North Carolina Agricultural and Technical State University offers 177 Undergraduate, 30 master, and 9 doctoral degrees through its 9 professional colleges. The colleges and schools function as autonomous units within the university, and adheres to the university's mission and philosophy. Bachelor and Master degree programs are offered through the Colleges of Agriculture and Environmental Sciences; Arts, Humanities & Social Sciences; Business and Economics; Education; Engineering; Health & Human Sciences and the Science & Technology.  Doctoral programs are offered through the Colleges of Agriculture and Environmental Sciences; Engineering; Science & Technology; The Joint School of Nanoscience and Nanoengineering; and The Graduate College.

North Carolina A&T is one of the nation's leading producers of African-American engineers with bachelor's, master's and doctorate degrees, and  The university is also the nation's top producer of minorities with degrees (as a whole) in science, technology, engineering and mathematics. The university is also a leading producer of minority certified public accountants, landscape architects, veterinarians, and agricultural graduates.

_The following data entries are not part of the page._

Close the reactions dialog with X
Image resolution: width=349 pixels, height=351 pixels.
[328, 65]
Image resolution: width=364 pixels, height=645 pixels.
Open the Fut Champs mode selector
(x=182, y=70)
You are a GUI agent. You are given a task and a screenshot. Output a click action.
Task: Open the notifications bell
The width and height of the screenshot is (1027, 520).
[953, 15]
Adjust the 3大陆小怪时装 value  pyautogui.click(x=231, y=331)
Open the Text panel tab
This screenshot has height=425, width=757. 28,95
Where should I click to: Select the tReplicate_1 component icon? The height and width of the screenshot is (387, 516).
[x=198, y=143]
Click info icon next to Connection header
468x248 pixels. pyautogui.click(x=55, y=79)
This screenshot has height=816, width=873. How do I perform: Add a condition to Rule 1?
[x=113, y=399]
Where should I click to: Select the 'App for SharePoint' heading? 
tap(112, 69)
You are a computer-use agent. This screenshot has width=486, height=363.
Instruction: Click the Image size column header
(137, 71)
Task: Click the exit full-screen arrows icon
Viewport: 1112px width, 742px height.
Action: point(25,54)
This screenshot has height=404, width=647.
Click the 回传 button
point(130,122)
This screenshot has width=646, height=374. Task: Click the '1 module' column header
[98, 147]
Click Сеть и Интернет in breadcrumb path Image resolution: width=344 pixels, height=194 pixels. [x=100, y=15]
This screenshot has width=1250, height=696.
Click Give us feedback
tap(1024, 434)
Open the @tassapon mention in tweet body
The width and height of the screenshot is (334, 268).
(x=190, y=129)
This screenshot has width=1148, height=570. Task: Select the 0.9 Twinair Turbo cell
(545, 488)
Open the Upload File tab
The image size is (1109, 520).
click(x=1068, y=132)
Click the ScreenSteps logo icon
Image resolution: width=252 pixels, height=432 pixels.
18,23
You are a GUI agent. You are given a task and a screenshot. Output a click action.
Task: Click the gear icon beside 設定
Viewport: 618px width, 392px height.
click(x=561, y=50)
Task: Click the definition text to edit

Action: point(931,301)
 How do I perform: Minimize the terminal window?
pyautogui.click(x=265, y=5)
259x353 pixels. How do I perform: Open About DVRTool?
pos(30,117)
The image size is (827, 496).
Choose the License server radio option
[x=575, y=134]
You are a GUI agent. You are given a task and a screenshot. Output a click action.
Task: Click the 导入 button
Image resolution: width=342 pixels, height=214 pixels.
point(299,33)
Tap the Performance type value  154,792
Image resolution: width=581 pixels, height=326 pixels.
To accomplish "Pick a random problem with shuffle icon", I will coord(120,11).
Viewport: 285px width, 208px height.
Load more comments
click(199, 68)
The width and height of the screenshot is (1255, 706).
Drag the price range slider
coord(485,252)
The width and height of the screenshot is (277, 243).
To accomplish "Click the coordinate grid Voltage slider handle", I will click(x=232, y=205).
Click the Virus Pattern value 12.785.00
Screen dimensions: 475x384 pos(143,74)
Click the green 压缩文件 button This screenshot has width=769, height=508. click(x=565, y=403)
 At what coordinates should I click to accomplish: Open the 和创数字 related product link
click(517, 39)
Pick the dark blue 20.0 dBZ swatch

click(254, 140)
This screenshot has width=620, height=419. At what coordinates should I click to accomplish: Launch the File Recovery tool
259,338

Since 1968, A&T's academic programs were divided among nine different academic divisions. This alignment would remain until 2016, when the university again realigned its academic programs in an effort to meet the objectives of their Preeminence 2020 strategic plan.

College of Arts, Humanities and Social Sciences 
The College of Arts and Science was established in 1968. With 13 departments and programs ranging from the arts, humanities, communications, mathematics; social, behavioral and natural sciences; the College of Arts and Sciences is the largest academic unit at North Carolina A&T. The College is the nation's largest Producer of African American psychology graduates.

As of 2012, the College of Arts and Sciences has a total enrollment of 3,465 students with 3,196 being undergraduates and 269 students enrolled in the graduate program. In the 2011-2012 academic year, the university awarded 647 bachelor's, 56 master's, and 8 doctoral degrees from the college.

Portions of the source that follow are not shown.